Brief> Format the items from the line containing "Task: Click the folder icon beside WMVFile" up to and including the line containing "Looking at the screenshot, I should click(x=21, y=321)." as a JSON list of strings, one string per line, with blank lines omitted.

**** Input

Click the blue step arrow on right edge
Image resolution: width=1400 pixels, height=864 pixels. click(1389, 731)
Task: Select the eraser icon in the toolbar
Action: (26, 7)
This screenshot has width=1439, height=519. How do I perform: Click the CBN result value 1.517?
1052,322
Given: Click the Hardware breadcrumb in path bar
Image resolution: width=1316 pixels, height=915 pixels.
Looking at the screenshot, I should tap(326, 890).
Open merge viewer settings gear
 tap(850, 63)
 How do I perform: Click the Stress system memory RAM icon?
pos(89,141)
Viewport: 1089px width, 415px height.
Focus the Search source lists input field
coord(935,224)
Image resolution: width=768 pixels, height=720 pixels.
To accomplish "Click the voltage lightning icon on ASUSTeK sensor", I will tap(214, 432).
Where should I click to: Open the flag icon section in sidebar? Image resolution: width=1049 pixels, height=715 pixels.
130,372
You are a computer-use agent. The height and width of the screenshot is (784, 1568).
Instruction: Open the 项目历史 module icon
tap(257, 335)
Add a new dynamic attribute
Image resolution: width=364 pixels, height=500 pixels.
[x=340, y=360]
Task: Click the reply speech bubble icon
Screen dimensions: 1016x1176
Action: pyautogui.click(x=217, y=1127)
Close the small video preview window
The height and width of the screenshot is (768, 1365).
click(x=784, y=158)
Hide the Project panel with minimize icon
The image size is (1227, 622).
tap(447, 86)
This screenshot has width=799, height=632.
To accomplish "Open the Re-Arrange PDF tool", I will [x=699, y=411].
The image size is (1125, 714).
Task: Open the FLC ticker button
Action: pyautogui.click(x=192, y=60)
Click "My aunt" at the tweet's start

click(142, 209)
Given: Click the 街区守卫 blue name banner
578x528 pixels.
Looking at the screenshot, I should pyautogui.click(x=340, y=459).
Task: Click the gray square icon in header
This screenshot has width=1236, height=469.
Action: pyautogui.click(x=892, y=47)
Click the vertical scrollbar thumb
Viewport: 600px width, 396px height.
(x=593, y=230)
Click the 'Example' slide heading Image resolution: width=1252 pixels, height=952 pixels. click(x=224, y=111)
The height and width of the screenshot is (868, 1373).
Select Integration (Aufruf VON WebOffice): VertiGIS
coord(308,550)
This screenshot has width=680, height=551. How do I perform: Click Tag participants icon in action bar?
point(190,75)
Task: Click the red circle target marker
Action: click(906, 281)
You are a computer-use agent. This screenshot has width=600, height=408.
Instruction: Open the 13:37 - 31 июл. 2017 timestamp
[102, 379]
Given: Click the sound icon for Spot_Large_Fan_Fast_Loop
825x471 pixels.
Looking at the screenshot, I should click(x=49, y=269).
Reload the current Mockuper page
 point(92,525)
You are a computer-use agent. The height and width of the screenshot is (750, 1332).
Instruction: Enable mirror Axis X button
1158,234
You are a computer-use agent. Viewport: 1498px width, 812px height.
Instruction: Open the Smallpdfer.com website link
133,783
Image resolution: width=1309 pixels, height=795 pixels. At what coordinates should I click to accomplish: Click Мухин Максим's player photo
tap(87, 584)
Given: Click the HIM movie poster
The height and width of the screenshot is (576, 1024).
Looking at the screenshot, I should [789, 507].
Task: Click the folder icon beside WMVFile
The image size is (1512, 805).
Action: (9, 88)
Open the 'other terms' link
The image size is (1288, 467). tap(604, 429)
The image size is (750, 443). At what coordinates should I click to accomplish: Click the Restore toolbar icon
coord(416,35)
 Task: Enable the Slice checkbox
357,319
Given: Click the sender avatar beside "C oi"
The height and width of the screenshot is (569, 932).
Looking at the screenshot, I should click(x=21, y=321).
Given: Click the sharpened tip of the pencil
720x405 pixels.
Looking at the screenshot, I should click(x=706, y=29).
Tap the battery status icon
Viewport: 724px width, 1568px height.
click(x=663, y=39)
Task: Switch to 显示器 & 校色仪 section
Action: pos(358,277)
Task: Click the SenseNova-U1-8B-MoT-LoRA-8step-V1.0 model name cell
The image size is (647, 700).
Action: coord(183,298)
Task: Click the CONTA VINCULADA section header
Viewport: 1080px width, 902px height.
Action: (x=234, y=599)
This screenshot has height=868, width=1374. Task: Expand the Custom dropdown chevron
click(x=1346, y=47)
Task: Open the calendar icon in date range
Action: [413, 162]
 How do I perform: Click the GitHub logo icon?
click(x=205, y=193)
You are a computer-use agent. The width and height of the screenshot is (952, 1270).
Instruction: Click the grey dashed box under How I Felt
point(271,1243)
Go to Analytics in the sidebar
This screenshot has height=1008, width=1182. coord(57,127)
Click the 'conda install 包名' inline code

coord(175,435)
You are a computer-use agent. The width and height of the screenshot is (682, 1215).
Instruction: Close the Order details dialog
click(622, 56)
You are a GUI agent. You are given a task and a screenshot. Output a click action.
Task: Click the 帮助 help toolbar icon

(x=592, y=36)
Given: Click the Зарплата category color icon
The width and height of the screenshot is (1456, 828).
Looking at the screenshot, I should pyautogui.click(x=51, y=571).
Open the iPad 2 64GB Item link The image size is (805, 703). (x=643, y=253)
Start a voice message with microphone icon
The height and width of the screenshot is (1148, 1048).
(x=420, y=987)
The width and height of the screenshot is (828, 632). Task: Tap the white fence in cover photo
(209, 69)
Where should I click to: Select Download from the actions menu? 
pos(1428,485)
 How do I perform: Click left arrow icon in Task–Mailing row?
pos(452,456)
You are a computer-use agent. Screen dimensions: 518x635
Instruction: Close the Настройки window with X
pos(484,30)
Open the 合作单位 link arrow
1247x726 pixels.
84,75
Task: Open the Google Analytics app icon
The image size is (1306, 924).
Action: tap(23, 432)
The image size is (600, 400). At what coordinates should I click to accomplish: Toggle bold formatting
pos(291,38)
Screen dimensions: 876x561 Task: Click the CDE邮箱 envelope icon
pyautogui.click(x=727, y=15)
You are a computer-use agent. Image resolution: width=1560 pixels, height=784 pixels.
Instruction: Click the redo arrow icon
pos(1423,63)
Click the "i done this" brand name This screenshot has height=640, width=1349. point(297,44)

********

Reply>
[
  "Task: Click the folder icon beside WMVFile",
  "The image size is (1512, 805).",
  "Action: (9, 88)",
  "Open the 'other terms' link",
  "The image size is (1288, 467). tap(604, 429)",
  "The image size is (750, 443). At what coordinates should I click to accomplish: Click the Restore toolbar icon",
  "coord(416,35)",
  " Task: Enable the Slice checkbox",
  "357,319",
  "Given: Click the sender avatar beside \"C oi\"",
  "The height and width of the screenshot is (569, 932).",
  "Looking at the screenshot, I should click(x=21, y=321)."
]